◆ Problem to solve: If pictures appear in the lines below, skip them and copy exactly the lines from the one containing "This screenshot has width=1850, height=910." through the one containing "the Net Prize", and nothing else.
*** Data to examine ***
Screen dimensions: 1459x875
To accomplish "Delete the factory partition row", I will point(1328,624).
*** End of Data to examine ***
*** Data to examine ***
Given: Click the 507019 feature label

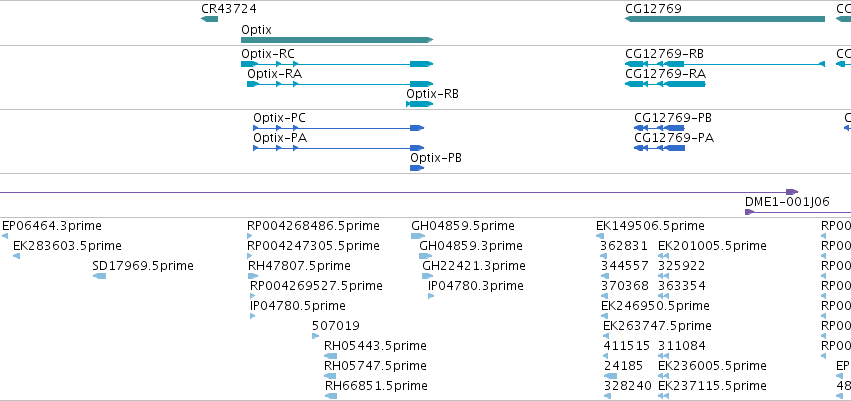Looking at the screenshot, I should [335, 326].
*** End of Data to examine ***
*** Data to examine ***
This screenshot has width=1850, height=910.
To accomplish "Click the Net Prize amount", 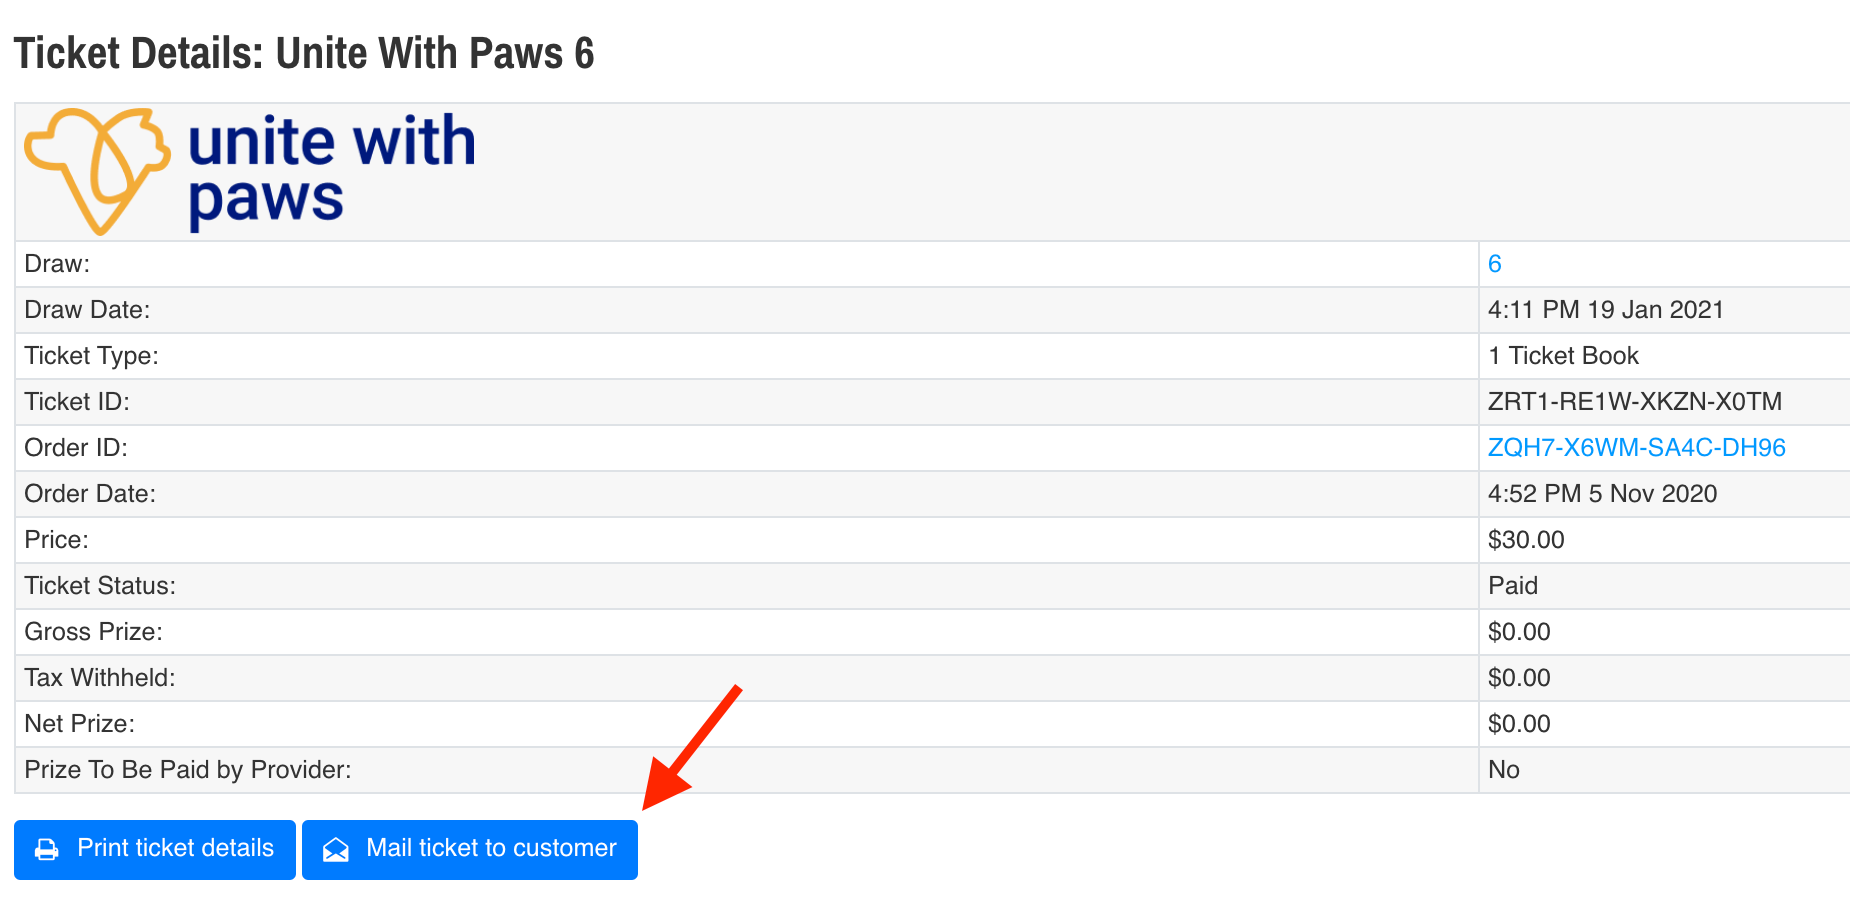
*** End of Data to examine ***
◆ Exercise answer:
This screenshot has width=1850, height=910.
To accomplish "Click the Net Prize amount", 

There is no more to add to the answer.